La Stradale che indaga

L’ultima truffa era geniale nella sua semplicità: si noleggia un’auto di grossa cilindrata, quasi nuova, si supera il confine con la Slovenia con i documenti originali, senza problemi. La macchina in questo Paese cambia identità e prosegue verso est con libretti, tagliandi di assicurazione e tutto il resto falsi. In Romania o in Ungheria c’è pronto qualcuno disposto a pagare in contanti. Nel frattempo in Italia si denuncia il furto dell’auto, con doverosa comunicazione alla società di leasing. Migliaia di euro a colpo, guadagnati senza fatica, moltiplicati per cinquanta, tante sono, almeno per ora, le auto che risultano sparite.

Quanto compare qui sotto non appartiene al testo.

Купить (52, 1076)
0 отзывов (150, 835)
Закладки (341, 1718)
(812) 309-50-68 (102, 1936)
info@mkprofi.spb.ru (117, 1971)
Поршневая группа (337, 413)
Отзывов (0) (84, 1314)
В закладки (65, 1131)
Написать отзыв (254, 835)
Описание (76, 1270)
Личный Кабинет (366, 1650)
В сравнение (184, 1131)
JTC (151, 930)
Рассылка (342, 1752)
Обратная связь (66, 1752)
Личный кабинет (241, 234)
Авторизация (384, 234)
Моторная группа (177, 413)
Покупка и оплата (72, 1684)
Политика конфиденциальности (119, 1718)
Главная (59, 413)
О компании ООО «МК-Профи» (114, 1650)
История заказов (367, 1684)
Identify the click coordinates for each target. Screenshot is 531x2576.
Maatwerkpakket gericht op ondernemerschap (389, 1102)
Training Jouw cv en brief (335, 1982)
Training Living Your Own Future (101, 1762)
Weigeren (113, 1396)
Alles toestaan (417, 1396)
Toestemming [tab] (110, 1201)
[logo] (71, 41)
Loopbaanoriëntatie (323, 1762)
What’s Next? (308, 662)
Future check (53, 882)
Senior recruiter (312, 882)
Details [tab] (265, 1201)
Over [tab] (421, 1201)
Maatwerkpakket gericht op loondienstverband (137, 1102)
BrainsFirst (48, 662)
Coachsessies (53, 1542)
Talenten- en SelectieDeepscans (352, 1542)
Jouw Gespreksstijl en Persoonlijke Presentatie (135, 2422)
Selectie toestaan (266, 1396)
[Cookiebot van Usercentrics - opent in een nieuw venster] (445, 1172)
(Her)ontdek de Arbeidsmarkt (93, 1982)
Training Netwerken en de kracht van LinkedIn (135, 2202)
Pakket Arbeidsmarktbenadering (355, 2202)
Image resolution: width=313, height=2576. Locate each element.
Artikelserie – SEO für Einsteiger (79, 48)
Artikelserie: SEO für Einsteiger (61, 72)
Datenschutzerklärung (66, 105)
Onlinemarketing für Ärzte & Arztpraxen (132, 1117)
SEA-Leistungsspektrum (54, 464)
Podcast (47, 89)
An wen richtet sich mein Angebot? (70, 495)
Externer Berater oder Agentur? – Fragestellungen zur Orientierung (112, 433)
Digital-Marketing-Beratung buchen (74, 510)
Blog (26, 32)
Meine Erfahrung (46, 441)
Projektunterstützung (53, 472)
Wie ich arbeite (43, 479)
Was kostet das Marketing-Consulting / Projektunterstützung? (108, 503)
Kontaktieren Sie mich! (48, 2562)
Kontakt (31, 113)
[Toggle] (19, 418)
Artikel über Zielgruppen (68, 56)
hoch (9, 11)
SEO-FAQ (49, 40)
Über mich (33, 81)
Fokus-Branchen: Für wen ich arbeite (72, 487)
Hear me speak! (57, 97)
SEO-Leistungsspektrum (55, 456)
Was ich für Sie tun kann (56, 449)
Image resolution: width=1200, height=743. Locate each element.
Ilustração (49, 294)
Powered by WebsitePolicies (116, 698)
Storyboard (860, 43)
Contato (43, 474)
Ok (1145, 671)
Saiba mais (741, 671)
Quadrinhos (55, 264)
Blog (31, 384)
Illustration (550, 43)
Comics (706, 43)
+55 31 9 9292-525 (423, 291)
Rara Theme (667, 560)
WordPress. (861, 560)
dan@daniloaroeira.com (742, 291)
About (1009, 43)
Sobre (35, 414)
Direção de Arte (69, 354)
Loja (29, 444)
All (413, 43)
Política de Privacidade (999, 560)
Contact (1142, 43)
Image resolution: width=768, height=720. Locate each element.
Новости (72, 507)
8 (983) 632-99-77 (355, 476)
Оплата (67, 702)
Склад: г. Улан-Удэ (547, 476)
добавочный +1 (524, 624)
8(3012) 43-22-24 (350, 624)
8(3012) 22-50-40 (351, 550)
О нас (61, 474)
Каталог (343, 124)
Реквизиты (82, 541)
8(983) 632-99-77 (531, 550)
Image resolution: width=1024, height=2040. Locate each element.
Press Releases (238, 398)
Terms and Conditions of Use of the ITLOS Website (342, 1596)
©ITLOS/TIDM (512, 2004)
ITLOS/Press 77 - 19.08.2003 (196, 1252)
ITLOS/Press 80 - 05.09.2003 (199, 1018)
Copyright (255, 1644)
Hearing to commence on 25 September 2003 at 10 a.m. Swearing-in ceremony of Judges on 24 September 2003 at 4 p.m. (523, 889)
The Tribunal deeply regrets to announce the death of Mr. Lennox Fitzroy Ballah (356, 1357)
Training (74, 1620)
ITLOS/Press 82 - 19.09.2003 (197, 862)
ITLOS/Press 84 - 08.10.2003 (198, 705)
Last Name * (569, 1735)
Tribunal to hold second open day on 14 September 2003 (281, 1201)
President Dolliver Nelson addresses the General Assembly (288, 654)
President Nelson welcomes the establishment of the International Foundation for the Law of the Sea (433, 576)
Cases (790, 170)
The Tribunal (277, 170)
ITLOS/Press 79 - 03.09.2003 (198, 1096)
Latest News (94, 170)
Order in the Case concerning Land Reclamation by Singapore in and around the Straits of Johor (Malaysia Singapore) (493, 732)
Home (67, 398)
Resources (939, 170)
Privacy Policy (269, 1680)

Sembrava un commercio senza fine, ma la squadra di polizia giudiziaria della Stradale di Roma ha deciso di indagare più a fondo sui troppi furti di auto noleggiate subìti sempre dagli stessi personaggi e ha scritto la parola fine al film visto troppe volte. Tra i dodici arrestati una giovane donna ungherese che curava i rapporti con l’estero della banda.

È l’ultima impresa scoperta dall’altra faccia della polizia stradale che, non sempre con sirena e lampeggiante, spesso con donne e uomini in borghese si occupa di tutti i reati che vengono commessi dentro e intorno al mondo dei trasporti su strada. E ce n’è per tutti i gusti: patenti autentiche vendute senza formalità da funzionari disonesti, patenti falsificate, documenti delle vetture contraffatti, vendita di auto senza trascrizione del passaggio di proprietà, e il classico tra i reati, il “taroccamento” di auto rubate e il loro contrabbando all’estero con ogni mezzo e ogni ... ...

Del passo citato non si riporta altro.